Ahmed eş-Şera: İntikam peşinde koşmayacağız

* Sizi bekleyen pek çok çetrefilli dosyadan biri de zorla kaybedilenlerin, cezaevlerinde ve toplu mezarlarda kaybedilenlerin dosyası. Bu konuyu nasıl ele alacaksınız?

- Aslında biz siyasi bir rejimle değil, kelimenin tam anlamıyla bir suçlular ve haydutlar çetesiyle savaşıyorduk. Hem barışta hem de savaşta tutuklamalar, zorla kaybetmeler, öldürmeler, yerinden etmeler, aç bırakmalar, kimyasal silahlar, sistematik işkence... Bugün davanın bittiğini söylüyoruz. Dolayısıyla, insanların Sednaya Hapishanesi’nden sorumlu olanlardan, varil bombaları ve kimyasal silahlar atanlardan ve bilinen zulümleri işleyenlerden hesap sorma hakkını saklı tutarak, olaylara intikam açısından bakamayız. Bu kişiler sorumlu tutulmalı ve yargılanmalıdır. İsimleri bilinmeyen kişilere gelince, insanların bu kişileri de sorumlu tutmak için haklarında suç duyurusunda bulunma hakları vardır.

scvdfb
Ahmed eş-Şera, Şam'da BM Suriye Özel Temsilcisi Geir Pedersen ile görüştü

Önemli olan, kısıtlamaları kırmış olmamız ve uzman kuruluşların bu göreve yardımcı olmak üzere gelmiş olmalarıdır. Kayıp kişilerin dosyalarını takip etmek hem yaşayan hem de ölü olan kişilerin akıbetlerini belirlemek ve ailelerinin ölüm belgeleri, miras gibi işlerini kolaylaştırmak üzere uzmanlaşmış bir bakanlık kurulacaktır. Bu çok iş demek, ancak hakikate ulaşmalıyız.

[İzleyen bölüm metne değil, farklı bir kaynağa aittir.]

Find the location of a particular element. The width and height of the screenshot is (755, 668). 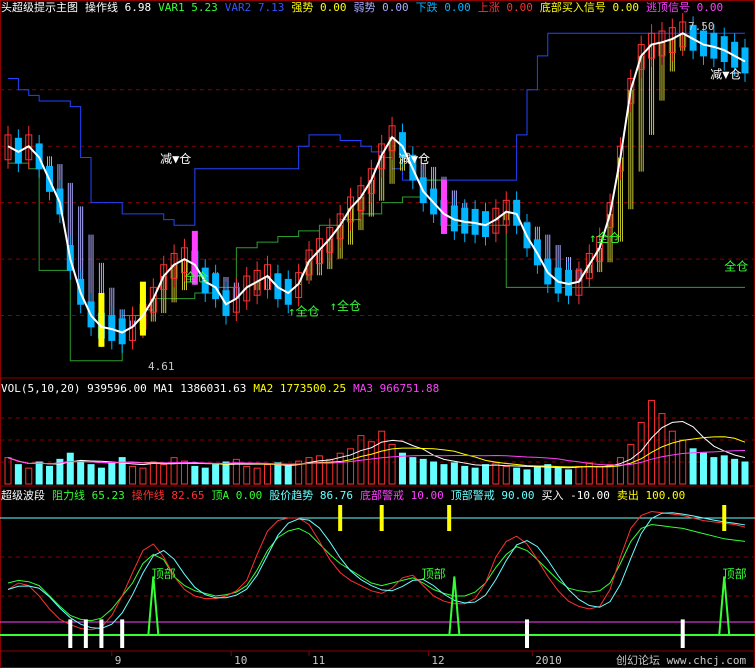

x-tick-label: 2010 is located at coordinates (548, 660).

* Beşar Esad'ın oturduğu yerde, Halk Sarayı'nda bizi ağırlamak nasıl bir duygu?

- (Gülüyor) Dürüst olmam gerekirse, hiç rahat değilim. Ancak burası halka açık olması gereken bir yer. Böylece halk burayı ziyaret edebilir ve çocuklar bu avlularda oynayabilir.